Yes, well, the Cavalier’s design wasn’t particularly hot or competitive; pitting it against the increasingly sophisticated imports was like bringing a rubber band to a knife fight. Keeping it essentially unchanged for 23 years was like watching that same fight on an endless loop.
Mid-decade, GM embarked on an unprecedented act of auto self-mutilation. In the first bloody stroke, the Cadillac DeVille, Buick Electra and Oldsmobile 98– The General’s grandest luxury sedans– were reduced to Camry size, and fitted with front wheel-drive, 125 hp, 14” tires and tinny fake-wire hubcaps.
The Seville, Eldorado, Toronado and Riviera were next. GM reduced them to puny “eunuch-mobiles” (Oxenado?). The $27k Eldorado was now virtually undistinguishable from a $9k Buick Somerset compact, in both styling and size. Build and interior quality were equally miserable. The Cavalier-based Cimarron, Skyhawk and Firenza destroyed any remaining premium value of the once proud Cadillac, Buick and Oldsmobile divisions. Enter Lexus, BMW, Mercedes and Infiniti.
During the eighties, Ford was Camelot. CEO Donald E. Peterson was a smart, modest and plainspoken “car guy”. He motivated the Ford troops like no one since, instructing his minions to focus their efforts on higher quality, smaller, more efficient cars.
Peterson gambled the precariously-weak Ford farm on the pioneering aero-look ’83 T-Bird and ’86 Taurus. The T-Bird soared again and the Taurus went to the top of the charts– to become the bulls-eye for the Japanese darts Camry and Accord.
Ford also introduced a dumbed down version of their first “global-car” (the diminutive Escort) and the Tempo. While both models were forgettable, they sold well enough.
When Peterson left Ford in 1990, Ford’s Big Boss expressed grave concerns about the future of the U.S. auto industry. A reporter wrote “The word survival came up a lot [in our discussion]. It’s no joke to ask how much of our home-grown auto industry will exist in a generation from now.”
Peterson’s successors dropped the ball. By 1992, Ford’s lackluster line-up led the company into a $7.39b loss and a potential Chapter 11.

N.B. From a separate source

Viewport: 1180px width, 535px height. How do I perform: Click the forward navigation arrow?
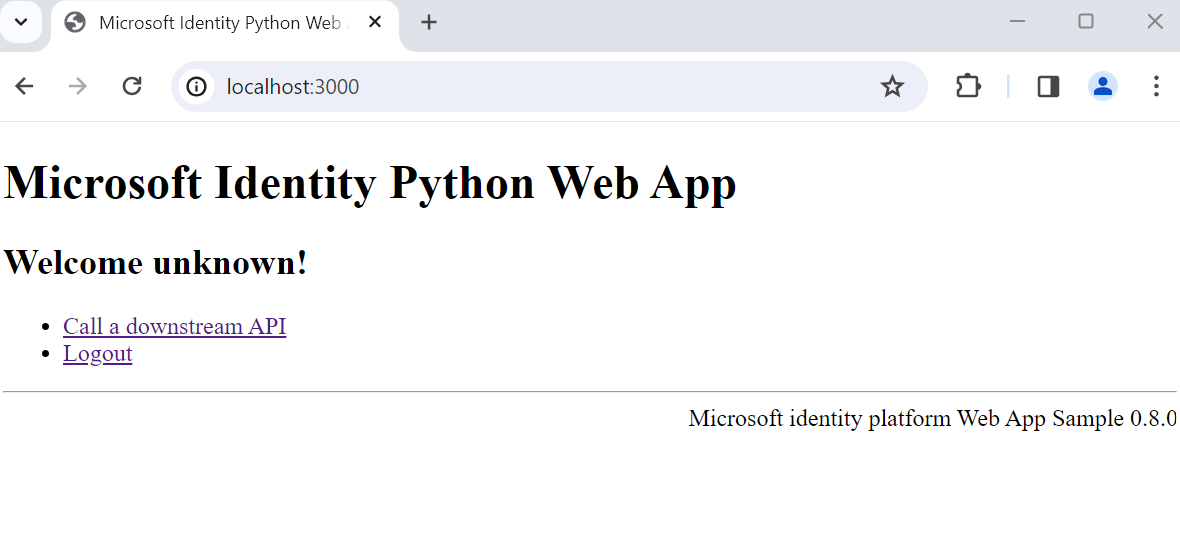[x=78, y=87]
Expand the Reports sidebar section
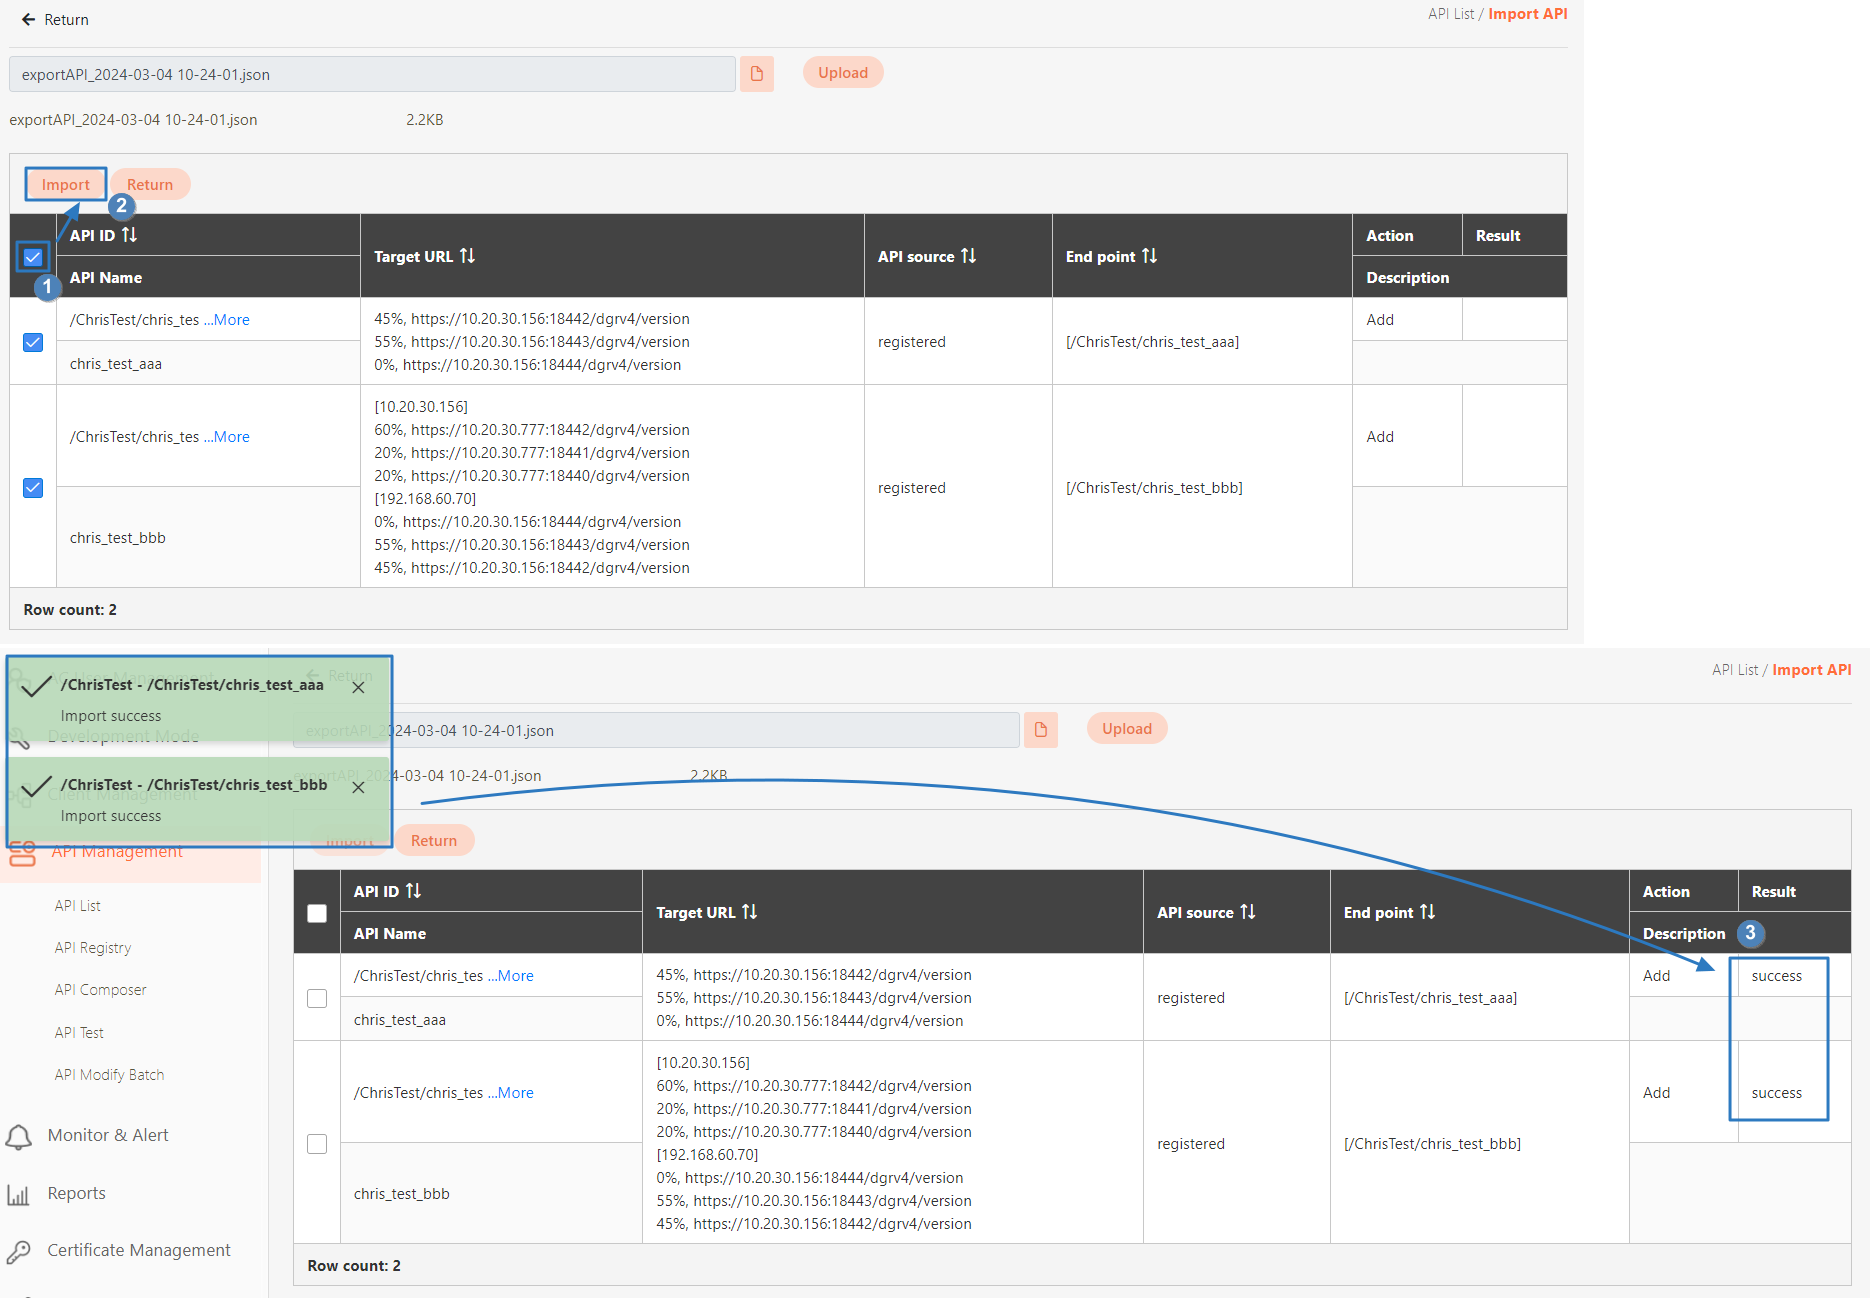This screenshot has width=1874, height=1300. (76, 1194)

The 1979 government bail-out left Chrysler a shell of its former self. Development budgets evaporated. The K-car, Omni-Horizon, and the ancient hold-over RWD Diplomat (nee Volare) were the only toys in Lee Iacocca’s box. The seemingly endless stream of photo-chopped variants gave testimony to his fertile but tasteless imagination.
Fortunately for Chrysler, its “K-car in a box” (a.k.a. the Caravan/Voyager mini-vans) were an instant hit. In 1987, Iacocca went two-for-two, spending a measly $1.1b to buy AMC/Jeep.
And yet, by the end of the decade, the import brands were devouring The Big Three’s passenger-car lunch. The Three Stooges didn’t really care. By that time, the domestic market had become SUV and truck mad; the profits were phenomenal.
Once again, Detroit thought themselves triumphant. They failed to realize that they’d been lucky; cheap gas and the marketplace had evolved in their favor, rather than the other way around. When safety, rising gas prices and environmentalism eventually convinced American buyers to abandon the SUV genre for smaller, more efficient alternatives, Detroit suddenly found itself at an evolutionary dead end.
GM, Ford and DaimlerChrysler are now looking abroad, trying to marshal their global resources to develop passenger car salvation to their union-influenced domestic woes. Live or die, the past has finally caught up with Detroit.
Omnivore on Mar 13, 2007
Luther ... check out a book called "Rivethead" by Ben Hamper for a very interesting look into the relative sobriety of the GM workforce in the 80s. The answer is, they weren't very sober. It's a great read, very entertaining, and great insight into what trainwrecks GM's manufacturing plants were in that era.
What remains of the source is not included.